Opinion

A housing glitch for LICH

Community activists, egged on by then-candidate Bill de Blasio, have never been willing to accept realities at Brooklyn’s Long Island College Hospital. Now, they’re again seeing their dreams for the site thrown into chaos. If they don’t face facts soon, they may wind up with nothing.

Their latest troubles spring from news that L+M Development Partners is no longer interested in building affordable housing that was part of a deal to replace LICH.

Apparently, the project isn’t financially viable unless it includes taller buildings with more market-rate units to cover costs.

Yet some in the community reject taller towers. LICH is “our hospital,” says Jeff Starbone of the Cobble Hill Association. “Now we’re told that we have to lose [LICH] to make way for housing. It should be the least intrusive housing possible.”

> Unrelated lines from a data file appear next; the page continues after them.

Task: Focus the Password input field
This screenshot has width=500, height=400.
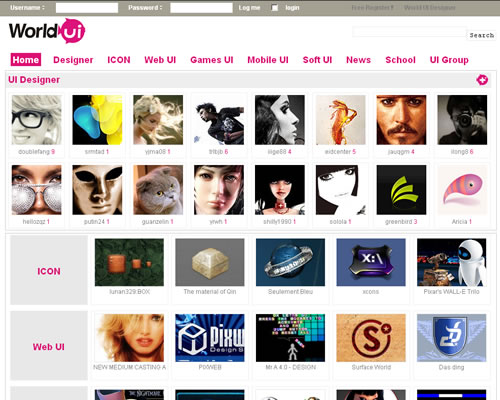Action: 201,8
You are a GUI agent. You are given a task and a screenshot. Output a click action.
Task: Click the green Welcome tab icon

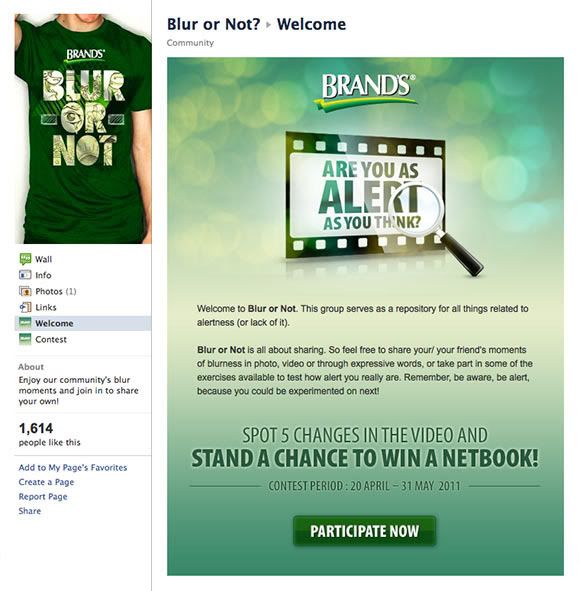[x=25, y=323]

Denials of reality aren’t surprising here. LICH had to be closed because it couldn’t pay its bills. Yet even as it was hemorrhaging red ink, de Blasio & Co. insisted it stay open as a full-service hospital.

So now the community is faced with a choice: Accept the taller, more “intrusive” buildings, or risk seeing the project fall apart — and no affordable housing built.

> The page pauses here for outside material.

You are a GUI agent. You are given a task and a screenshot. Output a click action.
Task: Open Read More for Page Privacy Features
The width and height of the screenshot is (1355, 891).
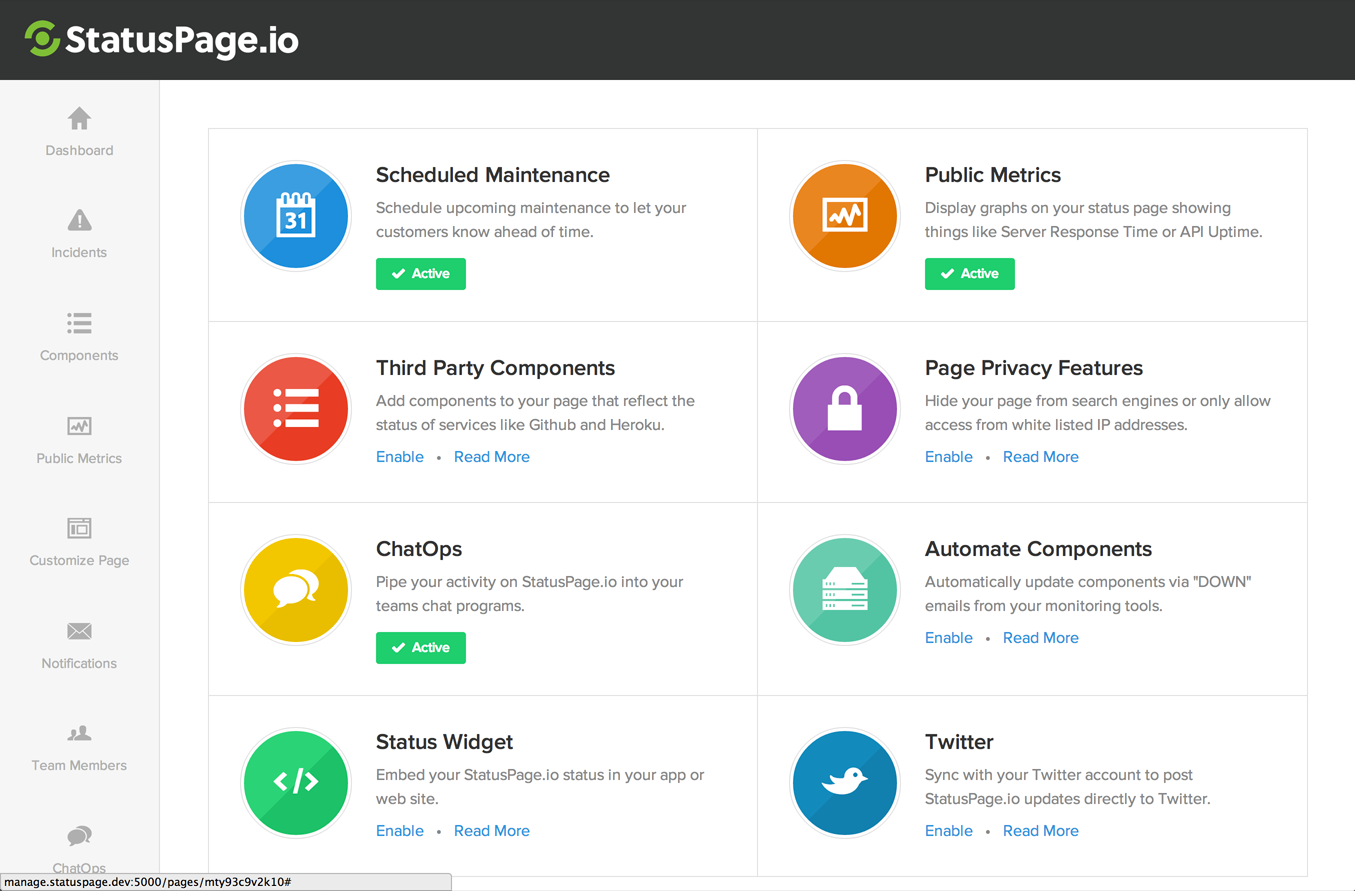(1040, 457)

The good news is that the mayor may accept taller towers to help him reach his goal of building or preserving 200,000 affordable units citywide. So maybe a new deal will be reached. If so, the city would see vitally needed new housing to expand its supply and help stem apartment costs.

Whatever happens, though, the activists are getting a useful message: Even for progressives, economic realities generally win out in the end, one way or another.